L’instant d’après, je faillis me mordre la langue comme un troisième missile détonait juste derrière nous et que la navette devenait incontrôlable. Un quatrième explosa et des éclats déchiquetèrent le flanc de l’appareil. Malgré le rugissement de l’air, j’entendis les hurlements de mes hommes.
— On descend, annonça Fiona.
Elle s’efforça de redresser la navette et se dirigea vers un petit lac à une vitesse prodigieuse.
— Nous allons percuter l’eau et nous écraser. Désolée.

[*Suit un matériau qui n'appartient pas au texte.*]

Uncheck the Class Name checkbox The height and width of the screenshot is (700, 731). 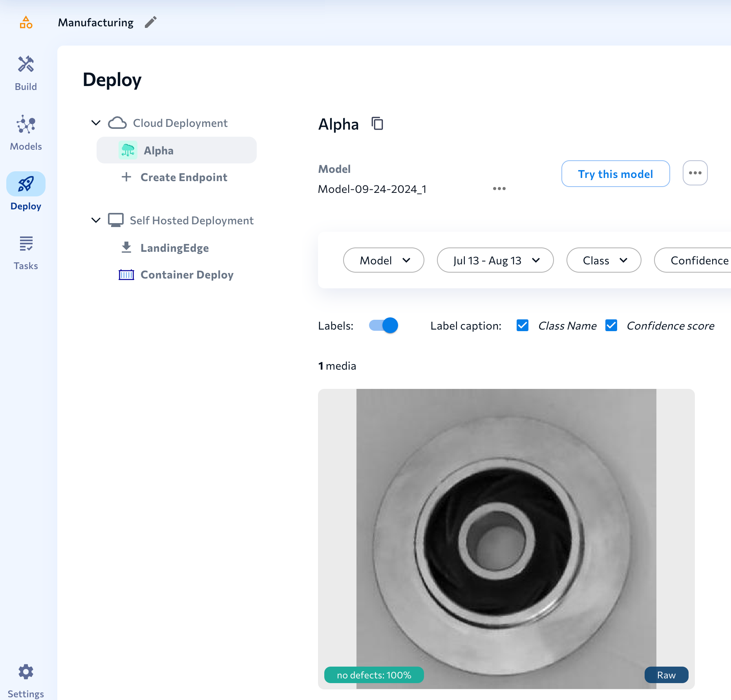[523, 326]
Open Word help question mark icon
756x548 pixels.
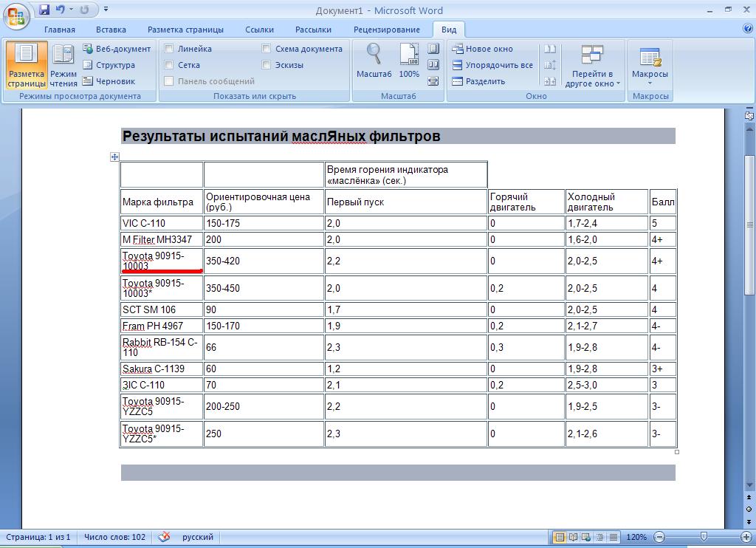click(747, 29)
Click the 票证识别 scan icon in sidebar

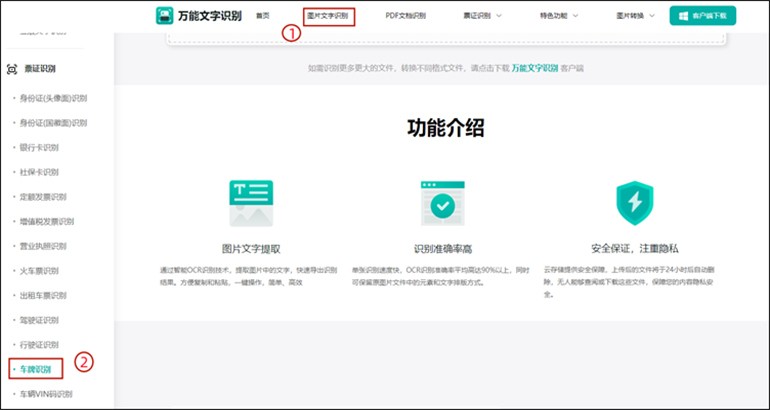point(12,69)
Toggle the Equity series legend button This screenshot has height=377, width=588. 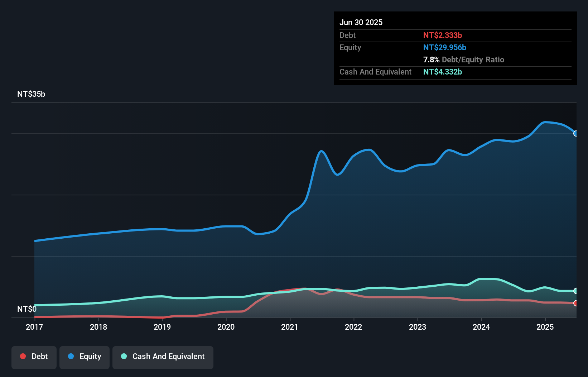click(85, 357)
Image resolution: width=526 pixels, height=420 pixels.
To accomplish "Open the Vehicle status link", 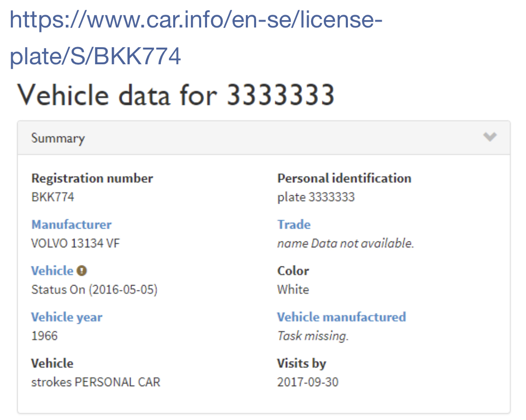I will [x=52, y=271].
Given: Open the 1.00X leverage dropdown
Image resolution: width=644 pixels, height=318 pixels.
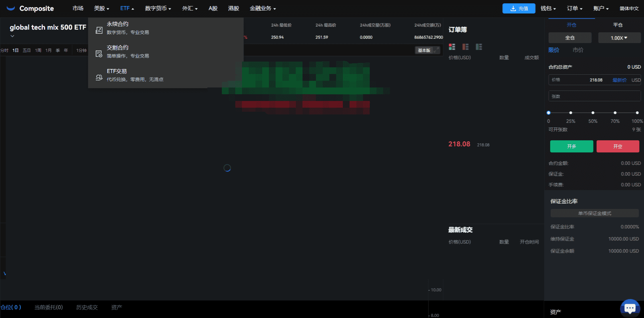Looking at the screenshot, I should pos(619,38).
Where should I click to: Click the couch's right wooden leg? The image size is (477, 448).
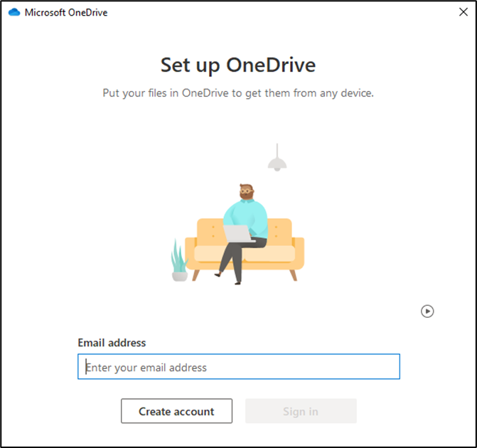(294, 275)
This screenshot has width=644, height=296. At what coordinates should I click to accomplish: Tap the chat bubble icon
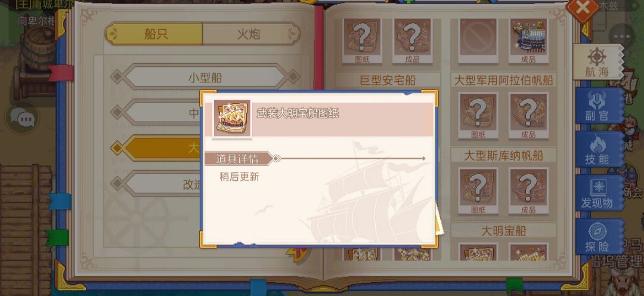click(x=22, y=118)
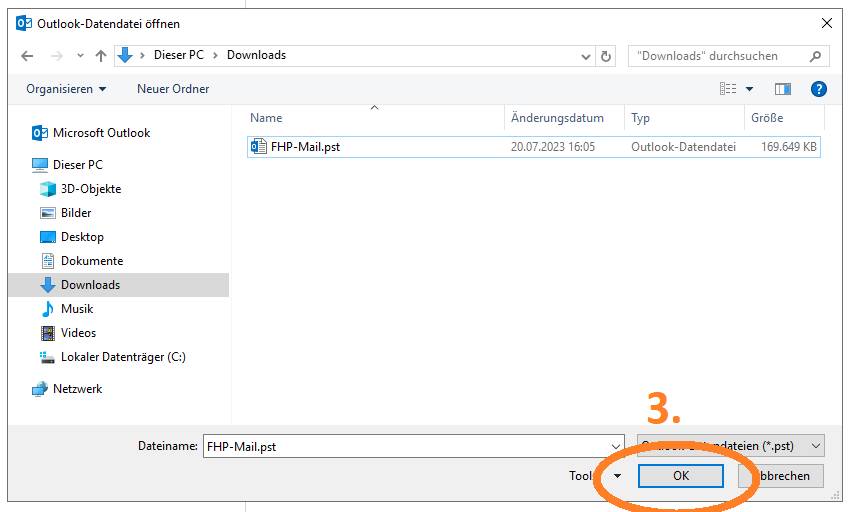
Task: Select the FHP-Mail.pst file
Action: tap(305, 147)
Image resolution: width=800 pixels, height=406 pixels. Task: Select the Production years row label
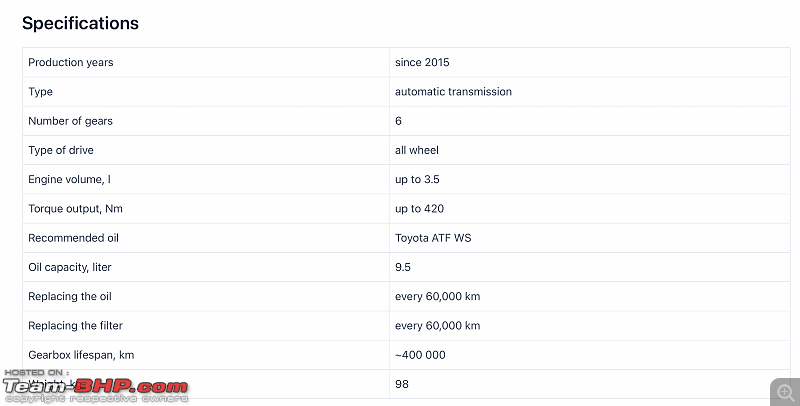[71, 62]
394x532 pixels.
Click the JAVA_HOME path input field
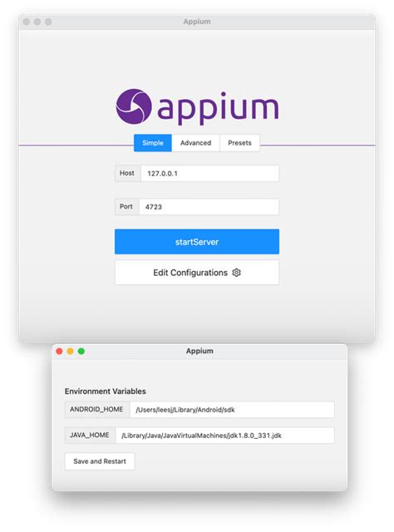(225, 436)
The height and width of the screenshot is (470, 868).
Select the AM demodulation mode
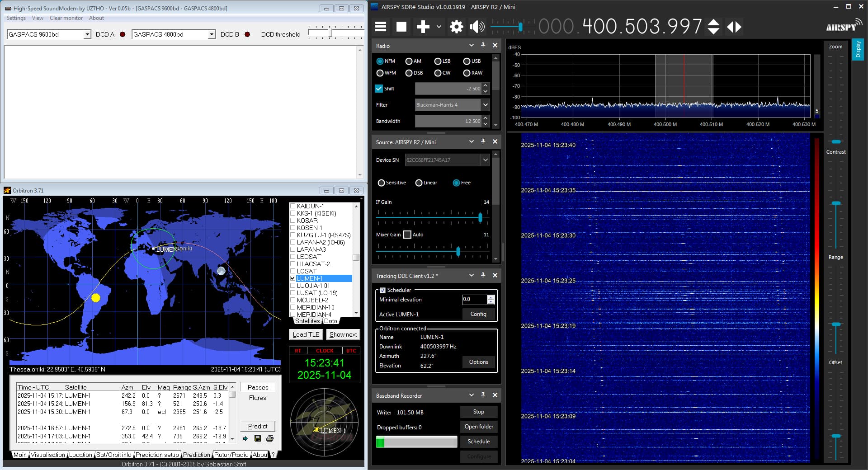409,61
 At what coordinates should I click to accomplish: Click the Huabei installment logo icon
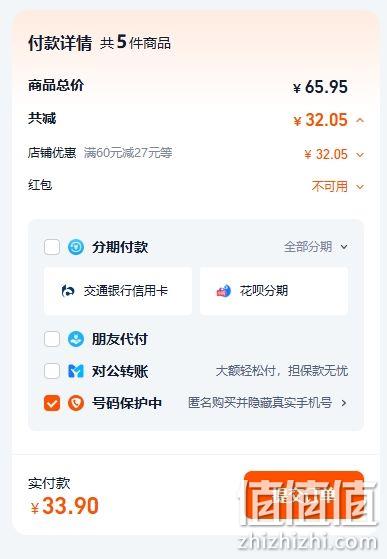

— Tu t’en sors bien, dis-je.
Le nez de la navette heurta la surface. Bruits de déchirure et de métal déchiqueté tandis qu’il dérape sur l’eau, arrachant le compartiment de pilotage. Une brève image de mon escadron et de celui d’Alan alors que leur compartiment valdingue en tournoyant : un plan fixe de bouches ouvertes, de cris que le tintamarre étouffe, le rugissement quand le compartiment vole par-dessus le nez de la navette en train de se désagréger en tourbillonnant au-dessus du lac. Le tournoiement insensé du nez qui projette des débris de métal et d’instruments. La douleur aiguë d’un objet qui me frappe la mâchoire et l’arrache. Un gargouillis en guise de hurlement, alors que du Sangmalin gris fuse de ma blessure sous l’effet de la force centrifuge. Un coup d’œil involontaire à Fiona dont la tête et le bras droit ont valsé quelque part derrière nous.

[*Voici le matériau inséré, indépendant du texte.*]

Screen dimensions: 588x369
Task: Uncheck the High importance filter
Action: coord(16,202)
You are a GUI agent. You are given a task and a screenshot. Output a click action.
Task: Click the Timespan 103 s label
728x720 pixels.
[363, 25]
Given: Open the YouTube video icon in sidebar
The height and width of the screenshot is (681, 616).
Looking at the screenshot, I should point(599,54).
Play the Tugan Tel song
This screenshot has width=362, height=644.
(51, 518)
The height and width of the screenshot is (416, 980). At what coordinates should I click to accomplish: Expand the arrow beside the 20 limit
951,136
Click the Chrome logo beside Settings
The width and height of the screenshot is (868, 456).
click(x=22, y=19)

Une saveur piquante de métal à l’instant où mon siège se sépare du compartiment de pilotage. Je file sur le dos vers une saillie rocheuse, tournant lentement dans le sens inverse des aiguilles d’une montre tandis que le dossier bondit, bondit et bondit encore vers le rocher. Un brutal et vertigineux changement de vitesse quand ma jambe droite heurte le rocher, suivi d’un éclat jaune-blanc de douleur atroce à l’instant où le fémur se rompt comme un bretzel. Mon pied fuse droit où se trouvait ma mâchoire et je suis peut-être le premier homme dans l’histoire à flanquer un coup de savate à sa propre luette. Je décris un arc au-dessus de la terre sèche et atterris là où des branches sont encore en train de tomber parce que le compartiment passager de la navette vient de s’y écraser. L’une des branches tombe de tout son poids sur ma poitrine et me fracture au moins trois côtes. Après m’être flanqué un coup de pied dans la luette, c’est une fin étrangement peu glorieuse.

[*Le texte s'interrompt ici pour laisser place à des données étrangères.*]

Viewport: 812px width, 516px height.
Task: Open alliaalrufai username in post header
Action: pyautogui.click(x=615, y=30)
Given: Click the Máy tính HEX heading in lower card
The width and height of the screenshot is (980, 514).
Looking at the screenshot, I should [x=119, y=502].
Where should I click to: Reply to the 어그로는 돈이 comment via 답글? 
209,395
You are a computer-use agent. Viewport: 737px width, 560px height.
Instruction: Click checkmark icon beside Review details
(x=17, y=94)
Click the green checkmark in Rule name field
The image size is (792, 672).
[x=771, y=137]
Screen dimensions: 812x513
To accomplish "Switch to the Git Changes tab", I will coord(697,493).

Je lève les yeux (je n’ai pas le choix) et découvre Alan au-dessus de moi, suspendu par les pieds, la pointe fendue d’une branche d’arbre fichée comme un harpon dans son foie. Du Sangmalin s’égoutte de son front sur ma nuque. Je remarque qu’il tourne les yeux : il m’a repéré. Puis je reçois un message sur mon Amicerveau.
Tu as l’air abominable.
Je suis incapable de répondre. Je ne peux que le regarder.